START RECORD SET

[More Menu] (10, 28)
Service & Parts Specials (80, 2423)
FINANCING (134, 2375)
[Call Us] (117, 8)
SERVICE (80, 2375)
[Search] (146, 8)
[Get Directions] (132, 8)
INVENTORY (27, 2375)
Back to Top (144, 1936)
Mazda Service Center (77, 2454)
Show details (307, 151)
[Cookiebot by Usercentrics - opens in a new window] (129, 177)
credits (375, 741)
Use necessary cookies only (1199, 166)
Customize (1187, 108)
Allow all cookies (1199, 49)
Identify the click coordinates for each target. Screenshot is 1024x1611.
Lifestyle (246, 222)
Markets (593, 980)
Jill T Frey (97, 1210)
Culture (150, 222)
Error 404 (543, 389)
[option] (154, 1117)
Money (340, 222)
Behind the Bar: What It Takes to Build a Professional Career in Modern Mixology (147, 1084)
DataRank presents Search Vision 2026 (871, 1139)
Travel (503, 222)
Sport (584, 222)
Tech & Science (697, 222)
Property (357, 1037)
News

END RECORD SET

Some of the data mentions "cookies". Copy every line where it does.

### PROBLEM SOLUTION
Use necessary cookies only (1199, 166)
Allow all cookies (1199, 49)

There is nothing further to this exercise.